◆ **Text excerpt**:

────────────────────

A second possibility would be the transport of juvenile, subadult or/and adult crab specimens on oil platforms (Friedlander et al. 2014, Triay-Portella et al. 2015, Pajuelo et al. 2016). Oilrigs are large structures in the ocean where they act as artificial reefs and serve as an important habitat for a number of species (e.g. Atchison et al. 2008). These artificial habitats are colonized by diverse ecological communities, increasing the growth and survival of individuals and affording shelter for protection from predation and spawning substrate (e.g. Friedlander et al. 2014). There is a noteworthy coincidence between the establishment of oilrig maritime routes connecting the West African coast with Gran Canaria and the presumed occurrence of C. ruber on the coasts of this island. Recently, Pajuelo et al. (2016) reported the introduction of non-native marine fish species to the Canary Islands waters through oil platforms as vectors, mapping the main routes used by oilrigs arriving at Gran Canaria between 2010 and 2015. In the east Atlantic, a significant part of these voyages started from ports of Cape Verde Islands, the Ivory Coast, Cameroon, Nigeria, Congo-Brazzaville, Namibia and South Africa.
The present results from the DNA barcoding analysis clearly support an African origin for Cronius ruber from the Canary Islands. The low number of mutations in the 16S sequences among specimens of the east Atlantic, west Atlantic and east Pacific indicate that they all belong to the same species (Cronius ruber) and only minor differences, based on geographical distances, were detected. The greatest distance was found between sequences of specimens from Brazil and Panama, with only eight mutations (98%).
According to these data, pending new gene analysis, there is no support for distinguising Western African and eastern Pacific populations as Cronius milleri (A. Milne-Edwards, 1868) and C. edwardsii (Lockington, 1877), respectively.
Comparison of the 16S and COI sequences obtained herein for C. ruber from the Canaries revealed a very high proximity to C. ruber specimens from Guinea (10°27′N 14°56′W). Is this a coincidence or the result of crab introduction from the West African coast via ship ballast and/or oil platforms?
ACKNOWLEDGEMENTS
Thanks are due to Rayco García Habas, an experienced fisherman from Gran Canaria, who alerted us to the new crab and provided the first set of specimens. We also thank Eva García-Isarch, curator of crustaceans at the Spanish Institute of Oceanography, for allowing the DNA extraction of Cronius ruber specimen from Guinea, and Carlos Sánchez Nieto for his help on molecular laboratory work. Marcos Tavares and one anonymous reviewer provided useful comments and corrections that improved this paper. The second author was co-financed by a pre-doctoral fellowship of the University of Las Palmas de Gran Canaria.

────────────────────

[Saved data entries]
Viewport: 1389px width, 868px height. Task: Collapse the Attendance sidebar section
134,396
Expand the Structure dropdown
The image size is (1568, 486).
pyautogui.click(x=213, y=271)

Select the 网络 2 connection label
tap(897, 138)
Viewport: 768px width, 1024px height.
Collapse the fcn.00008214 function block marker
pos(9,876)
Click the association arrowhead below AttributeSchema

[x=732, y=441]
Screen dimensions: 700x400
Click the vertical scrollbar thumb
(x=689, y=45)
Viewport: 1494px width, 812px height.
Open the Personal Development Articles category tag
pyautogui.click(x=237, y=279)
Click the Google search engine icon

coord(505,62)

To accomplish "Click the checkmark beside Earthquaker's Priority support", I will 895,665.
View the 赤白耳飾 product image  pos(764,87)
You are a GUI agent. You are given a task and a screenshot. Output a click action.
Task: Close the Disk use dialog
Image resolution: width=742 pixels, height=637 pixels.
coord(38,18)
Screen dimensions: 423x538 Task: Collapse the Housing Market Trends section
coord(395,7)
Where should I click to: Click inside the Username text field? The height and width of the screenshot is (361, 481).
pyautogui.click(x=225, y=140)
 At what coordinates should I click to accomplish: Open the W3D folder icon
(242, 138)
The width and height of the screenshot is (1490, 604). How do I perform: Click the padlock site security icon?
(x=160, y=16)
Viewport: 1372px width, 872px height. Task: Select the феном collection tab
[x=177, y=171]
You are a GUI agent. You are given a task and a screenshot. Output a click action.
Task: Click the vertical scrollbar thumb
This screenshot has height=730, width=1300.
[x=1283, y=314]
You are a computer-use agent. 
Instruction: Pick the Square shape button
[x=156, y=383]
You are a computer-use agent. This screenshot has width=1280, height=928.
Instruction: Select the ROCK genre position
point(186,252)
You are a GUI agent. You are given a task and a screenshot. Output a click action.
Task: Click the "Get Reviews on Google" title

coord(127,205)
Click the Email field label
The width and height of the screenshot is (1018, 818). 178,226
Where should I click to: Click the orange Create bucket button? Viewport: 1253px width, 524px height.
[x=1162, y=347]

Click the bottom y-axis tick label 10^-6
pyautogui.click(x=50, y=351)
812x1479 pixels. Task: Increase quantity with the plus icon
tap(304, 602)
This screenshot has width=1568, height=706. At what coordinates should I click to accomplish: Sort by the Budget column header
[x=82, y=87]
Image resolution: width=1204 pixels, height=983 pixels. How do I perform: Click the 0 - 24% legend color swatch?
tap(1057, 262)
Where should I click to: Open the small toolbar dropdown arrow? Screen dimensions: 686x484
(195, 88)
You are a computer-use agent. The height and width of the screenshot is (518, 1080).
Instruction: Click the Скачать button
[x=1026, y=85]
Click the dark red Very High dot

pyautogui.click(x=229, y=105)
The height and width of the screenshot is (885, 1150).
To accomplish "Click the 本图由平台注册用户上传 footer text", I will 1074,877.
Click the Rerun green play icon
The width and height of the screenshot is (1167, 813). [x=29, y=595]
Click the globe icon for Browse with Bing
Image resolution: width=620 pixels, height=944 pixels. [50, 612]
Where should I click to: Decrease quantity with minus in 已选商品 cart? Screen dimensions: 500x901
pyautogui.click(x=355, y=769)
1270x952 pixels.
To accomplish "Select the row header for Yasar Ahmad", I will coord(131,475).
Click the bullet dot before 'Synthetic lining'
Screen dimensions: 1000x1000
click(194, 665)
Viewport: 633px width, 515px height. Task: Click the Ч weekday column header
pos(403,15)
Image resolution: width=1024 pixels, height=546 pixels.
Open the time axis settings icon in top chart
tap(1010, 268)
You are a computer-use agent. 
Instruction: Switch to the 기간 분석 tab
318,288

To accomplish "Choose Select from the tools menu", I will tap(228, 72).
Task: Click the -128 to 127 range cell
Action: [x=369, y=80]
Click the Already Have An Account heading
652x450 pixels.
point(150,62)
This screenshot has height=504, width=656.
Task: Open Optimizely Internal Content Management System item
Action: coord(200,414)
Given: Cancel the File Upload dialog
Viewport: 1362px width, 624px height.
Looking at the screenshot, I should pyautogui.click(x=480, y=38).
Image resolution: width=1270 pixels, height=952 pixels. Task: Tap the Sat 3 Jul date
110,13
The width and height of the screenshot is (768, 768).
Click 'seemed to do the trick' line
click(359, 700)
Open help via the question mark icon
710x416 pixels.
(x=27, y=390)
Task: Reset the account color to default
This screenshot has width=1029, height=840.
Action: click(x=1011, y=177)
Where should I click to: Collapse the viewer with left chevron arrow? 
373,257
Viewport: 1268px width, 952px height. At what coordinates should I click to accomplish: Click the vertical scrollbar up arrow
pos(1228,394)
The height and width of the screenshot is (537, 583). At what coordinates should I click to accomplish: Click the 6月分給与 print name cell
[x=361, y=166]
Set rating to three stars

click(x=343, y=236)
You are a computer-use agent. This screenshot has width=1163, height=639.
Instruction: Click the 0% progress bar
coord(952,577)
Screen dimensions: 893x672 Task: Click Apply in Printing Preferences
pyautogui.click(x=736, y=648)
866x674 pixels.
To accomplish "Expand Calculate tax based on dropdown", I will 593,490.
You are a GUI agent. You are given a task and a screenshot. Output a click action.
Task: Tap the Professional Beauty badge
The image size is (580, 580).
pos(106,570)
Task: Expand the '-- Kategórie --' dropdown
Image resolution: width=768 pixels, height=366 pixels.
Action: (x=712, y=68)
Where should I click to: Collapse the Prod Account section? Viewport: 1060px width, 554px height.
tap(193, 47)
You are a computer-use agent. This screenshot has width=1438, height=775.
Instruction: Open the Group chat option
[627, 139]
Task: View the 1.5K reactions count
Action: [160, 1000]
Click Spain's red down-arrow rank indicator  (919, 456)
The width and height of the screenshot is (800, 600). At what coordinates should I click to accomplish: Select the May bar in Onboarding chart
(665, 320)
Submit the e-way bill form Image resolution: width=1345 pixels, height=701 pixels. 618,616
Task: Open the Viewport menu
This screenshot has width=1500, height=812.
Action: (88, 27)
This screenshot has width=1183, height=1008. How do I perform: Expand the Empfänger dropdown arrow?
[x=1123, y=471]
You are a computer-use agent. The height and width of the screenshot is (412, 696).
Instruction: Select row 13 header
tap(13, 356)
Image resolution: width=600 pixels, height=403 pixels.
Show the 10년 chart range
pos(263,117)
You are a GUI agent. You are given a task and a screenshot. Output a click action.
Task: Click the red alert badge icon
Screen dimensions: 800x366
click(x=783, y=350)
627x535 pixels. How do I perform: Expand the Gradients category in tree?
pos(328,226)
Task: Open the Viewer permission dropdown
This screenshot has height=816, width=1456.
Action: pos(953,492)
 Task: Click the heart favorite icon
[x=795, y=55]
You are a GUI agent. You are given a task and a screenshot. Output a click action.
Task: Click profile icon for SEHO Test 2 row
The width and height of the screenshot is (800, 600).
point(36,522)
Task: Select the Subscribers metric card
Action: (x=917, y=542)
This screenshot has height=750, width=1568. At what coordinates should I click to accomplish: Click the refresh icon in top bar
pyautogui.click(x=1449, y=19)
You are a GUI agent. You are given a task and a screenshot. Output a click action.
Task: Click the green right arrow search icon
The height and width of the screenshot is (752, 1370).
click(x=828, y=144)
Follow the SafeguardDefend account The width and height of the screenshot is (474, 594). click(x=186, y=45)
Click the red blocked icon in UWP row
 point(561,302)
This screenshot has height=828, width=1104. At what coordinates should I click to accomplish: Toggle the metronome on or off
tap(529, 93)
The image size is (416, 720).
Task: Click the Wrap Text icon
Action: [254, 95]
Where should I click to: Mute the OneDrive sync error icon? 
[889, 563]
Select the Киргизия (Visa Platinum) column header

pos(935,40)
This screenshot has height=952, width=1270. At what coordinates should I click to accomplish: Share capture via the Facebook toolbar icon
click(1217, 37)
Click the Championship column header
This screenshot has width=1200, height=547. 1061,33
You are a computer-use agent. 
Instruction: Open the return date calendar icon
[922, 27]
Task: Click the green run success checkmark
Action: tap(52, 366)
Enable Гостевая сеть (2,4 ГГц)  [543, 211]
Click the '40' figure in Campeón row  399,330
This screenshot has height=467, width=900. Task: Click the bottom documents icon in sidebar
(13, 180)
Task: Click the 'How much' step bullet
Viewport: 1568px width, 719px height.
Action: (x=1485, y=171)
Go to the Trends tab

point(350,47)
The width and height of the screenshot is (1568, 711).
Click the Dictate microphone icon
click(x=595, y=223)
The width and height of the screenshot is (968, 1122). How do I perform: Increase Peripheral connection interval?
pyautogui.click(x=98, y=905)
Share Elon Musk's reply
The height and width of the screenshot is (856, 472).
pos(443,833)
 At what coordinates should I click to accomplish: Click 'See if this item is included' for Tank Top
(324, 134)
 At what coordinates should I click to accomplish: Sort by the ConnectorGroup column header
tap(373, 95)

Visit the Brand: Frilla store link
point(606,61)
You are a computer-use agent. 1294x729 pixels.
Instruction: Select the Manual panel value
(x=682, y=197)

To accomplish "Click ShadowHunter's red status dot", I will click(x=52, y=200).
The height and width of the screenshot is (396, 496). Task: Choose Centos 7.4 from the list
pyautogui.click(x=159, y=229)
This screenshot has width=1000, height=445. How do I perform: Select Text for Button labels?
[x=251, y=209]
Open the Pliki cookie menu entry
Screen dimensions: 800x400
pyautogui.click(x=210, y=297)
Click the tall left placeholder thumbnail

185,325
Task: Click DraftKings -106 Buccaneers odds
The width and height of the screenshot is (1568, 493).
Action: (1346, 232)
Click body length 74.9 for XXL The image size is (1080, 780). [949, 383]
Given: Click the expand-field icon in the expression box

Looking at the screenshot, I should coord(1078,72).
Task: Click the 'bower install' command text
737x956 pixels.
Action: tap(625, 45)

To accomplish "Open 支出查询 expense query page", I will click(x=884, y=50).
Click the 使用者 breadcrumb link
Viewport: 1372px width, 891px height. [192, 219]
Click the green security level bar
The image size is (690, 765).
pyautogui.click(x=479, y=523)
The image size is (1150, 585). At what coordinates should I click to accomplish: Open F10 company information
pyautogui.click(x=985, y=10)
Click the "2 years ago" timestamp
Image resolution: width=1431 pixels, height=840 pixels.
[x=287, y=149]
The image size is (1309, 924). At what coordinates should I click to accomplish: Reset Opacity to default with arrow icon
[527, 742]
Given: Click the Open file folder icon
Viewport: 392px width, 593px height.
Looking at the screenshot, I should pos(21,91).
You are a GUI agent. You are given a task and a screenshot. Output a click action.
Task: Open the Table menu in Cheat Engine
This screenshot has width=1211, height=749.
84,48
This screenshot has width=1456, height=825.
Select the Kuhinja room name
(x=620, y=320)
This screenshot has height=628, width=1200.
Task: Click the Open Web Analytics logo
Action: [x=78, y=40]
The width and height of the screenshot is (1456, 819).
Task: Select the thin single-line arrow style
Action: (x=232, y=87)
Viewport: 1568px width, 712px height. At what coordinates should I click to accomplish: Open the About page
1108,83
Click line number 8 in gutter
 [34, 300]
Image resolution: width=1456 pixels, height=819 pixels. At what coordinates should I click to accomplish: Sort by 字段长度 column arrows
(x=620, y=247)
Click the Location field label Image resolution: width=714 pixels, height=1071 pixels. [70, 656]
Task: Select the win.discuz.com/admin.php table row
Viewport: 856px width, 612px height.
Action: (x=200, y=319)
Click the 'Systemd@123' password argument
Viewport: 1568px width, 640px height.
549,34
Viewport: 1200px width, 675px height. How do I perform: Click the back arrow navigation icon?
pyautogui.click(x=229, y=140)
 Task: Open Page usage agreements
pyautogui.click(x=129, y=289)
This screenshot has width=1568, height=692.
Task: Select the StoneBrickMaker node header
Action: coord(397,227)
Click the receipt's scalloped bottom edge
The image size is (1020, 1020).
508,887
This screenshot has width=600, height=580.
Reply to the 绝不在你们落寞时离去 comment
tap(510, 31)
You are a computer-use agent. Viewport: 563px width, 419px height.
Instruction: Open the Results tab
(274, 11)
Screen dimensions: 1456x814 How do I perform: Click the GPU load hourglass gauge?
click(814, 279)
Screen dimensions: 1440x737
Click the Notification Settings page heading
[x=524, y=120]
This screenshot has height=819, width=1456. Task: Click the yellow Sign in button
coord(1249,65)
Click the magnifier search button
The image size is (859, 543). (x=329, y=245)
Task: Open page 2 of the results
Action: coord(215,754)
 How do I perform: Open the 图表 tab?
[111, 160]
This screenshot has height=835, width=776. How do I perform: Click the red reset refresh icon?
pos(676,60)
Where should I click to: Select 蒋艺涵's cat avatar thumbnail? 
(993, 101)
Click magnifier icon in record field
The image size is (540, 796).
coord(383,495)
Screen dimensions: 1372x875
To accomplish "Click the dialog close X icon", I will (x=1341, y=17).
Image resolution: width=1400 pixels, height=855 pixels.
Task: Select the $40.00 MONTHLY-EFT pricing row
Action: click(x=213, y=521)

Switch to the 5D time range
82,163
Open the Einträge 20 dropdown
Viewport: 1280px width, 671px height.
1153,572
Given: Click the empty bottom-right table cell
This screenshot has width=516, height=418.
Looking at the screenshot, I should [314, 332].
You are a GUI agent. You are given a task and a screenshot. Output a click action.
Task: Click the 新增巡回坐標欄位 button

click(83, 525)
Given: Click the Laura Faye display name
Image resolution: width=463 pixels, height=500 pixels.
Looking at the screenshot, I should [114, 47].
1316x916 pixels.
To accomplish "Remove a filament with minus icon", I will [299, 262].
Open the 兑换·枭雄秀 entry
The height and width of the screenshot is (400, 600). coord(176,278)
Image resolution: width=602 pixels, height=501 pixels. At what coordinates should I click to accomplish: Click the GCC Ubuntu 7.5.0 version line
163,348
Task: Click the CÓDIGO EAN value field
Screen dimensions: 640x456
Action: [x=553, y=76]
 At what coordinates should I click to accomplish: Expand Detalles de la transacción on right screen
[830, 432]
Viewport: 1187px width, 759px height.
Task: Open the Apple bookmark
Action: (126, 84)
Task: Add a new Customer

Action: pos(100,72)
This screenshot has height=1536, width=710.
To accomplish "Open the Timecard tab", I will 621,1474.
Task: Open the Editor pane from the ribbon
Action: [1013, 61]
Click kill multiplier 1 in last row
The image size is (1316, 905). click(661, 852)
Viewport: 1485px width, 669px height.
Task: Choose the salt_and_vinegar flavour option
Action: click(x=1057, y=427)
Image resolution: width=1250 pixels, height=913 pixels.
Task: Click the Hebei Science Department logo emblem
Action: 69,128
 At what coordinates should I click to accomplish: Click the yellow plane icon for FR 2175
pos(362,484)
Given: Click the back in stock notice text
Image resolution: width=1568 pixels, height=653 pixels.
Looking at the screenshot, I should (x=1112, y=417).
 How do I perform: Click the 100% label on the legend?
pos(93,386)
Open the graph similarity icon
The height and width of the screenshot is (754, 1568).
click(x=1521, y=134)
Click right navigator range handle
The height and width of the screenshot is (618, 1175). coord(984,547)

────────────────────

◆ **Work order 1**: Decide whether each statement below agrees with the Cronius ruber text: (a) The greatest distance found was between sequences of specimens from Brazil and Panama. (b) Pajuelo et al. mapped the main routes of oilrigs arriving at Tenerife. (c) The DNA barcoding results support an American origin for Cronius ruber from the Canary Islands. For each, answer yes or no and quote the deciding words from the text.
◆ **Work order 2**: Reproduce the Cronius ruber text word for word, from "According to these" up to and including "and/or oil platforms?".

◆ **Task output 1**:
(a) Yes: "The greatest distance was found between sequences of specimens from Brazil and Panama"
(b) No: "mapping the main routes used by oilrigs arriving at Gran Canaria between 2010 and 2015"
(c) No: "clearly support an African origin for Cronius ruber from the Canary Islands"

◆ **Task output 2**:
According to these data, pending new gene analysis, there is no support for distinguising Western African and eastern Pacific populations as Cronius milleri (A. Milne-Edwards, 1868) and C. edwardsii (Lockington, 1877), respectively.
Comparison of the 16S and COI sequences obtained herein for C. ruber from the Canaries revealed a very high proximity to C. ruber specimens from Guinea (10°27′N 14°56′W). Is this a coincidence or the result of crab introduction from the West African coast via ship ballast and/or oil platforms?